It’s never too early to get in shooting practice for the upcoming season
The dog days of summer may seem like an odd time of year to be thinking of wing shooting, but dove and teal season are just around the corner. So, August is, in fact, the perfect time to get out the old scattergun and start practicing for opening day.
Shooting clay birds is one of the best ways to sharpen your shotgun skills.
Skeet, five-stand and sporting clays are three ways to shoot clay birds. In each, a shotgun is used to shoot small, circular clay targets, called birds, that are thrown into the air from a machine called a trap. You are never too good or never too bad to learn from these practices.
Of these three activities, the five-stand and sporting clays offer the most realistic hunting scenarios.
The five-stand has five shooting stations laid out in a straight line with six trap houses scattered around them that throw the clay birds at different angles and heights.
Shooters take five shots from each station, and then rotate to the right until all five stations have been used. Except for the first shot at each station, the birds are report pairs, meaning that a second bird is launched at the report of the gun.
Sporting clays consist of a number of stations set along a wooded course that you walk or drive to in a golf cart.
Each station recreates a realistic shooting scene, such as a rabbit running across the ground, doves flying overhead or quail flushing. They also vary between single birds, simultaneous doubles, following pairs (one bird being launched immediately after the other), and report pairs.

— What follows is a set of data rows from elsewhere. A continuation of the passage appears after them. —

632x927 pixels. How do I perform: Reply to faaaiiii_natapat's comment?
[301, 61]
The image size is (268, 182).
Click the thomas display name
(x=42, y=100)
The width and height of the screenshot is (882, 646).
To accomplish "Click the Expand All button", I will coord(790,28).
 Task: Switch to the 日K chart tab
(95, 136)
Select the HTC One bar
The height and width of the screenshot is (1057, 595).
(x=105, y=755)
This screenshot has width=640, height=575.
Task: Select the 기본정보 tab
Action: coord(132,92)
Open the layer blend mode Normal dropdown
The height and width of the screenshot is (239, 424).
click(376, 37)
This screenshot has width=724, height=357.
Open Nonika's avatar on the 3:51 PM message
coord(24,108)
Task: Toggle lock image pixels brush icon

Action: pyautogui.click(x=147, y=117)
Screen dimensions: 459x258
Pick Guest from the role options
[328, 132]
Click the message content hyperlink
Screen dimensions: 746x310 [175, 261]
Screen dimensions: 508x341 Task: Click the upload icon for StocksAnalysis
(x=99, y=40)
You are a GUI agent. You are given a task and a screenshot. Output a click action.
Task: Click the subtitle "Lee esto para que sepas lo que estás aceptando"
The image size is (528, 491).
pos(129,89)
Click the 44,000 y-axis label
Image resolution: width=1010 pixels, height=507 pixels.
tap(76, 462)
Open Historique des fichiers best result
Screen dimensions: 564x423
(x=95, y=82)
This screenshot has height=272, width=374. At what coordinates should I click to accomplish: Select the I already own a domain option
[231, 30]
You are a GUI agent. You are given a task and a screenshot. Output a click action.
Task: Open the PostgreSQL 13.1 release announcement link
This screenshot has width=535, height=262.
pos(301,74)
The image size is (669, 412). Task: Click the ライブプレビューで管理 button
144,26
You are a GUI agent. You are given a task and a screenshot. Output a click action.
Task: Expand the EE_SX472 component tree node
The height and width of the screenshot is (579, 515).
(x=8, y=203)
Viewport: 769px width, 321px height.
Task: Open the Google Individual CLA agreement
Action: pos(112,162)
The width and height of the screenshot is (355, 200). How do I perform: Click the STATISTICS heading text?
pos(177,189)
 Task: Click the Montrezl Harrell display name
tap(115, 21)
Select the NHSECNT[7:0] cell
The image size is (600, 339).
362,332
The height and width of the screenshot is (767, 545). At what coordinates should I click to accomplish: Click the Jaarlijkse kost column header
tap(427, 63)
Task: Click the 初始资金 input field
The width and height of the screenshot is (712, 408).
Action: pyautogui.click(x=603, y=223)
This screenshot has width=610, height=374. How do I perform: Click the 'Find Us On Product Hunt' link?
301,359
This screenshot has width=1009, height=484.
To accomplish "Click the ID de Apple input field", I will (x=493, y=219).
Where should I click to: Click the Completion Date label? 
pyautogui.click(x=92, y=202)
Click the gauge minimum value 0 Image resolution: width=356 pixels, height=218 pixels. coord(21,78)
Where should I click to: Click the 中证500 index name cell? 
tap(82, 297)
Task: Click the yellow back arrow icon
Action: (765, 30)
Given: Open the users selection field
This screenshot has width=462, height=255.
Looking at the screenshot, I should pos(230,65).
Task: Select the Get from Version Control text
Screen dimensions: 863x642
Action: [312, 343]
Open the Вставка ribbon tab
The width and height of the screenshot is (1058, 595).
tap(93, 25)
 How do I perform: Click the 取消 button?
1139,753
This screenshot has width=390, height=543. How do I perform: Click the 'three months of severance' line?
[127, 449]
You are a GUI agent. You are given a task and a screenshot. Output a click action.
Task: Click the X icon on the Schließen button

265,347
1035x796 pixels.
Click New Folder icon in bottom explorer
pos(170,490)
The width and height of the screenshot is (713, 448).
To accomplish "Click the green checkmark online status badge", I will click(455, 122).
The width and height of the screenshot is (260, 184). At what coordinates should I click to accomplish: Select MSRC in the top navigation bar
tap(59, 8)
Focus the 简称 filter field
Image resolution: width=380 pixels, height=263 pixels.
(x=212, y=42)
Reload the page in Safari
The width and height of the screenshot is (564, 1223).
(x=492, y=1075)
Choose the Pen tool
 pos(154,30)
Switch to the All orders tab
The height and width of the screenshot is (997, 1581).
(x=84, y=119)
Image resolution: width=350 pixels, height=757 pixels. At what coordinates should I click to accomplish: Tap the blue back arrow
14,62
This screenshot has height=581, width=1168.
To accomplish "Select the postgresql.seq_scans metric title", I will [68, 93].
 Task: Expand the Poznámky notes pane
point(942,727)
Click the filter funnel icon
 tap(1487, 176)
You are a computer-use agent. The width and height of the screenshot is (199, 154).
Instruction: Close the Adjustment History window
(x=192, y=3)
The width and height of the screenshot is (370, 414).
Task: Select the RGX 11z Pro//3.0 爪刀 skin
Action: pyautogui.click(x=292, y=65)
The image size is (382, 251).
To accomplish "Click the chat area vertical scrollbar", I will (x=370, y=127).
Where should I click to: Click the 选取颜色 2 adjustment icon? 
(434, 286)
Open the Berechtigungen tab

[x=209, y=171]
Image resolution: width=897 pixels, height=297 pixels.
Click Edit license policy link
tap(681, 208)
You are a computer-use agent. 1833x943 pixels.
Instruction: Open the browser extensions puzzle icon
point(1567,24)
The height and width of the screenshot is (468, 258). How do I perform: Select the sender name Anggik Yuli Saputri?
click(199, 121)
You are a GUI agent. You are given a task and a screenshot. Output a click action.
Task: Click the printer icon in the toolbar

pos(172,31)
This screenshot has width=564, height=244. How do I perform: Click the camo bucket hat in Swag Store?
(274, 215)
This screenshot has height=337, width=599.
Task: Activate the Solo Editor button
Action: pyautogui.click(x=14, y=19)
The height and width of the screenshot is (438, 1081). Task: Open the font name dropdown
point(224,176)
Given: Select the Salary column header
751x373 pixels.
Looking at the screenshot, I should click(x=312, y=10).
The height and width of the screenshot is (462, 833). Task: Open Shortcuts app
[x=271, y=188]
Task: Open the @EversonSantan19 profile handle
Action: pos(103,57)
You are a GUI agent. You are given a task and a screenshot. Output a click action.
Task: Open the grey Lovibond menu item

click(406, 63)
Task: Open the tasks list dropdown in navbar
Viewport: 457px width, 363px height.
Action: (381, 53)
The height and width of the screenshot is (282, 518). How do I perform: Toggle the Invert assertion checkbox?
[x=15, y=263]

The number of shots taken at each station varies, but one course round is either 50 or 100 shots. Studies show that the average shooter will score 35 to 40 percent on their first attempt.
Any shotgun, except perhaps a .410, is suitable for the clay bird sports, and chokes are largely a matter of personal preference. Modified and improved cylinder are the most popular, but modified is probably the best all-around choice. If you have screw-in chokes, just take both with you and change them out according to the type of shot that is presented.
Shot size is also a matter of choice, but you can use anything from #7.5 and up. Most shooters use #8s, although #9s are good if the shot is going to be really close. If you so desire, it is permissible to carry different size shot and use whichever is best for each scenario.
Where to go
There are a number of Louisiana shooting clubs that offer clay bird activities, but the LDWF range in Woodworth is centrally located and has a good five-stand setup. Information can be found at https://www.wlf.louisiana.gov/page/shooting-ranges.
Lake Chicot State Park near Ville Platte is within easy driving distance of the Woodworth range.
Lake Chicot is the centerpiece of this 6,400-acre park. It has three boat launches, fishing piers and boat rentals, so visitors can cool off fishing in the lake after enjoying some five-stand shooting at Woodworth.
There are also twenty miles of hiking and biking trails, eight miles of canoe trails on the lake, primitive and improved campsites, cabins, glamping sites, RV hookups, a water playground, picnic areas, and a playground.
The 600-acre Louisiana State Arboretum is also within the park and includes several miles of hiking trails. Walking these trails is a good way to learn the state’s flora because the native trees and plants along the way bear identification labels.